January Computer Associates Orchestria
January Grisoft / AVG Sana Security
January Riverbed Mazu
January RIM Certicom
February Netezza Tizor Systems
February netForensics High Tower (assets)
February Trustwave Mirage Networks
February Versata Alterpoint
April LogLogic Exaprotect
April Marshal8e6 Avinti
April Symantec Mi5 Networks
April Thoma Bravo Entrust
April Trend Micro Third Brigade
May McAfee Solidcore
May QinetiQ Cyveillance
May EMC ConfigureSoft


Have I missed any 2009 acquisitions? (BTW, send me a note if you want my Security M&A spreadsheet that lists almost 250 acquisitions).

A Few "Favorite" Security Metrics - RSA 2009 Edition

I moderated a "Security Metrics Exchange" peer-to-peer roundtable at RSA 2009. Here is the abstract:

"Many metrics sessions never actually get to metrics. In this p2p, we will discuss real-world metrics in use. To participate, you must bring your own "Top 5" metrics and be ready to discuss their value proposition and use cases. We will interactively evaluate the metrics and everyone will leave with the group's list of the most useful metrics in today's enteprise security environments."

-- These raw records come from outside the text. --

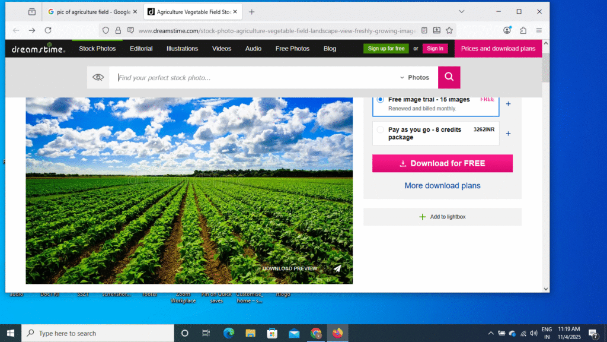Open the Editorial menu item
The width and height of the screenshot is (607, 342).
(x=141, y=49)
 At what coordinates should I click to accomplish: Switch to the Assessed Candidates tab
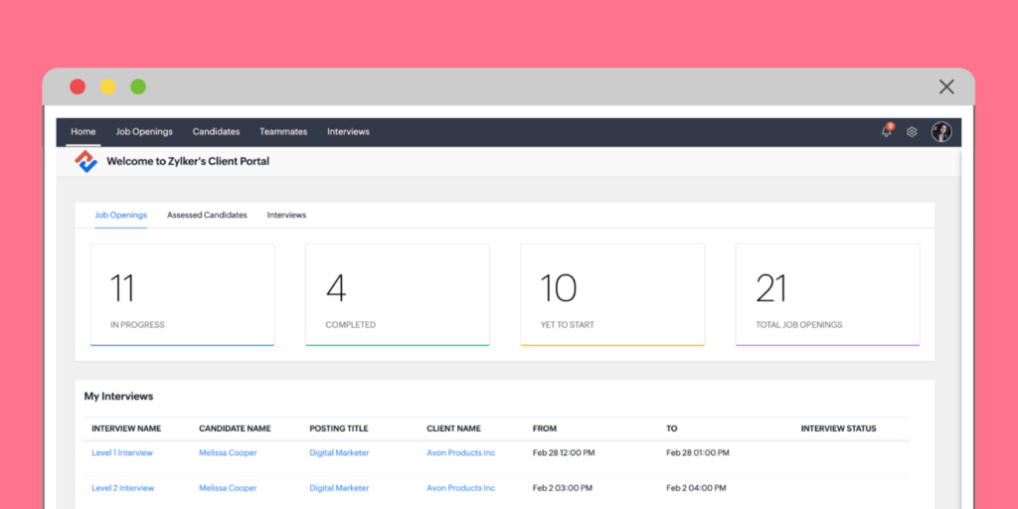pyautogui.click(x=207, y=215)
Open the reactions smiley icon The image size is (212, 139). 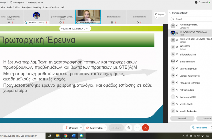129,128
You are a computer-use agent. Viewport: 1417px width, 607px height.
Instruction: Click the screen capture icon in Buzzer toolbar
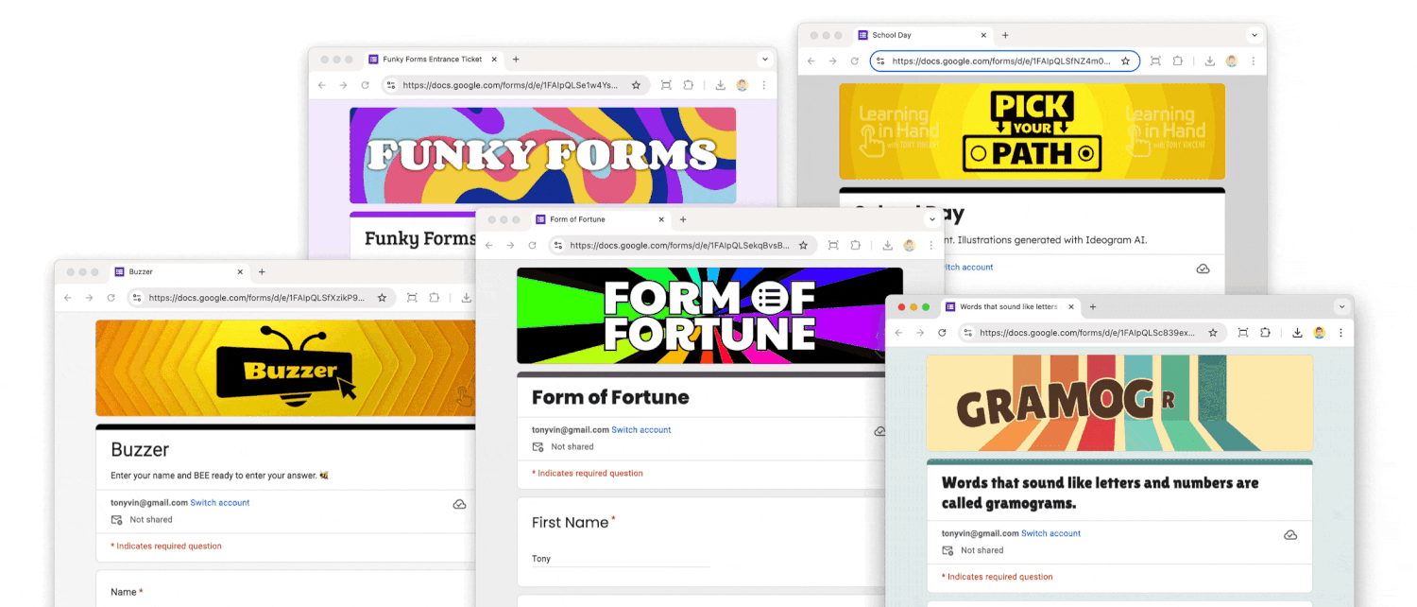pyautogui.click(x=411, y=297)
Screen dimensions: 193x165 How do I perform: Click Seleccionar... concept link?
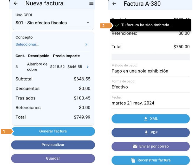[27, 45]

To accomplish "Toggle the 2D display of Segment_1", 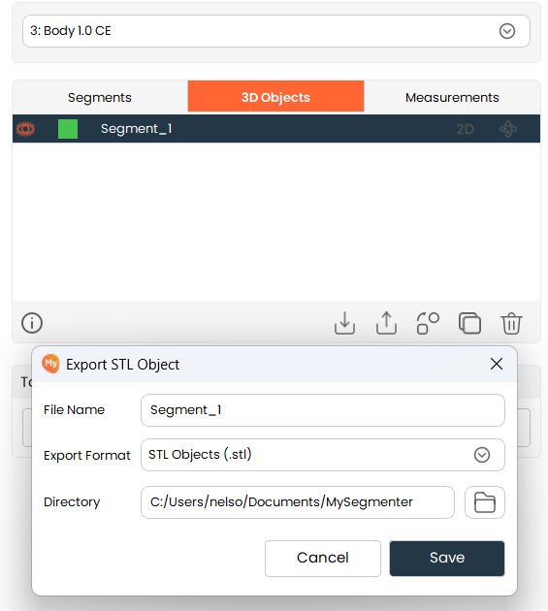I will tap(465, 129).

So, the goal was a simple one, and it is clear that there is no overarching structure to the metrics, but I think it is useful to see what metrics were top-of-mind at the session. Here are the ones we came up with (and discussed) during the session:

% of Managers that Certify User Roles

Number of Password Resets

Cost per Password Reset

Number of Failed Logins

Number of Stale Accounts

Dead but Active Accounts

Login Spoof Attempts

Avg Time to Provision

Number of Privileged User Accounts

Number of VPN Connections per Week

User Account Growth Rate

% Systems Patched {OS; Platform use}

% Bandwidth Change

Number of Viruses

Avg Time to Recover

Avg Vulns per Host

Number of Applications

Number of Ports Open

Number of Servers

Number of Desktops

% of Systems with AV Installed {turned on; up-to-date}

Number of Exploitable Vulns

% of Security-related Defects

Avg Time to Find Vulns

Incidents per Month

I am not a fan of some of these metrics, but they are interesting nonetheless. I hope to find time to analyze them further in the future.


Is PCI Working?

I was just going down the path of looking for PCI numbers to follow up on my post about the Verizon DBIR Report and PCI Compliance, when, lo and behold, they come from the heavens (thanks, New School!). So, now we know that 362, 702, and 2634 Level 1, 2, and 3 merchants respectively. And essentially all of them are PCI certified.

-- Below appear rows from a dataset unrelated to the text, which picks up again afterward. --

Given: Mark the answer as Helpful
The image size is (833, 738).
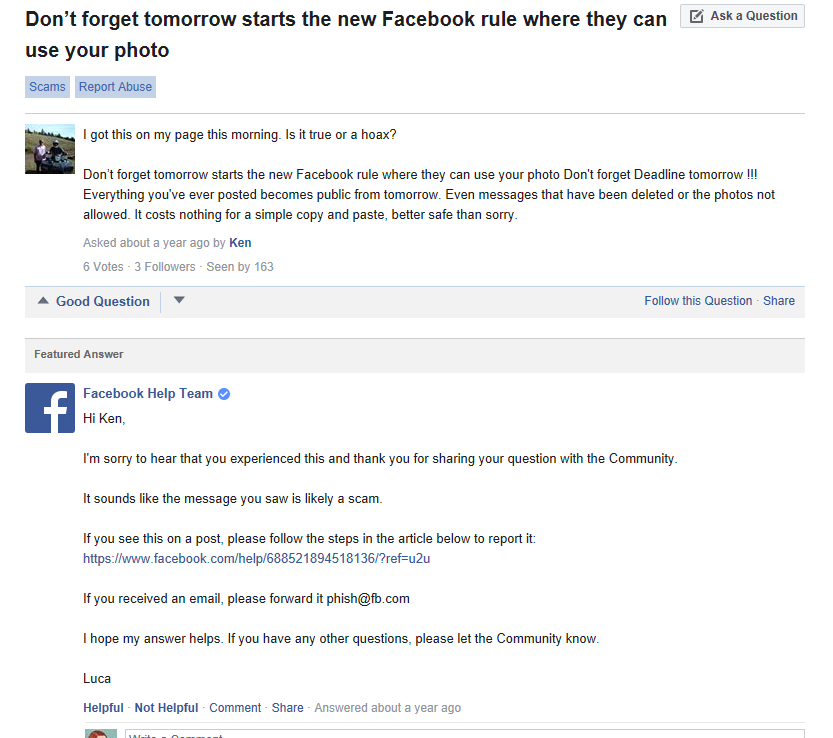Looking at the screenshot, I should (103, 708).
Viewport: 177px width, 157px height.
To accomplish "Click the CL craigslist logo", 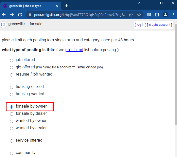I will [x=3, y=25].
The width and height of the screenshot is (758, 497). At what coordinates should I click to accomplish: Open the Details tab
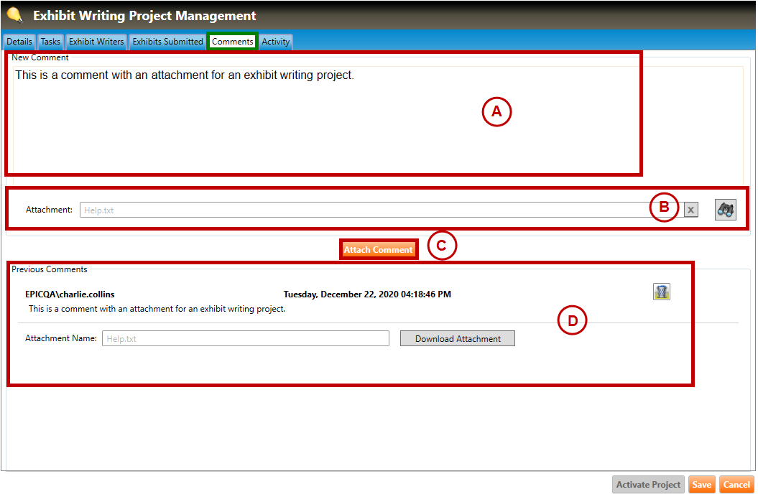coord(19,42)
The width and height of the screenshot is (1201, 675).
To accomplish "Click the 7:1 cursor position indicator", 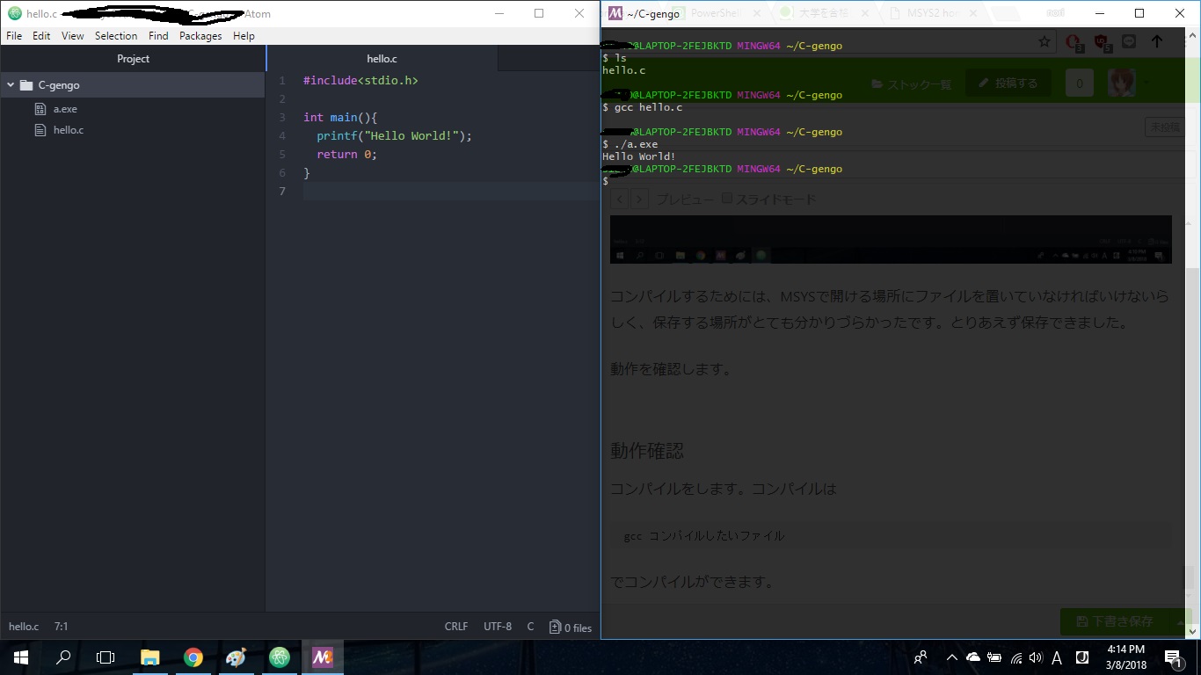I will [x=62, y=627].
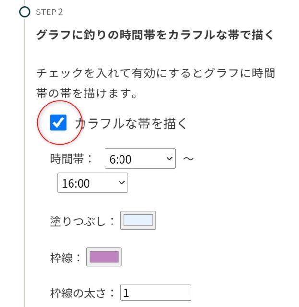The height and width of the screenshot is (307, 299).
Task: Click the 枠線の太さ： label
Action: pos(83,293)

In my previous post, I wrote:

So, for example, if 19 PCI-compliant companies were breached out of, say 2 million, then that is a pretty good effectiveness ratio. And if we compared it to 81 non-PCI companies out of, say 1 million, then it would be an interesting point in favor of PCI. Of course, since we are working hypotheticals here it is easy to imagine a scenario that is exactly the opposite here.

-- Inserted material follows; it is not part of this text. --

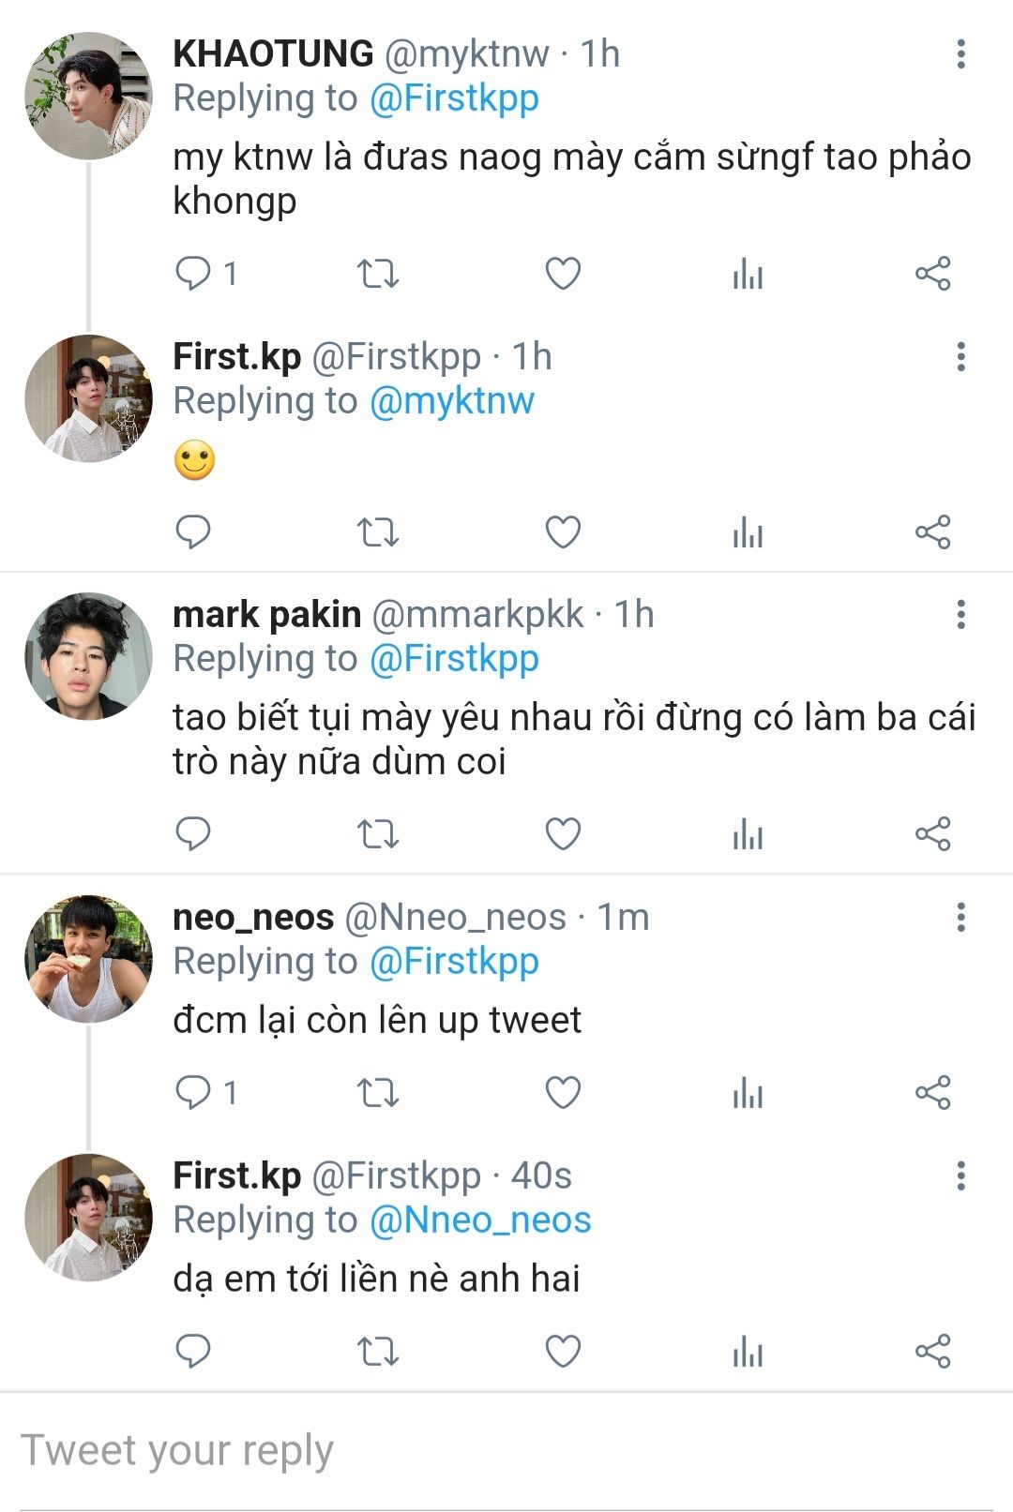1013x1512 pixels.
Task: Share neo_neos's tweet
Action: pyautogui.click(x=932, y=1093)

We don't have Level 4 Merchant numbers*, which some accounts I've read suggest number in the millions, but it seems unlikely to me that Verizon would be called into shops that small (this is a bigger assumption than I like, but there it is nonetheless). At least we can create a better example with the numbers. So, 17 of the 90 companies (19%) that Verizon worked at claimed to be PCI Compliant. Using the Level 1-3 numbers, that means 17 out of 3,700 PCI compliant companies were compromised, for a success rate of 99.54%.

We can now suggest that PCI is "working" if the success rate for non-PCI-compliant companies is lower than 99.54%. We don't really have a good way for determining a comparable population of companies in this group, but we can find the equivalent population size and infer from there. To have the same success rate, the 73 remaining cases must be part of a comparable group of about 16,000 non-pci-compliant companies.

Here is where it would help to have a better sense for the number of companies at various revenue levels, but I don't have quick access to them, so you have to decide for yourself whether the comparable population is greater than 16,000, in which case PCI is not working, or less than 16,000, in which case PCI may be working.  

Anyone want to offer an opinion?


* There are a lot of caveats here, but this is just a thought exercise anyway.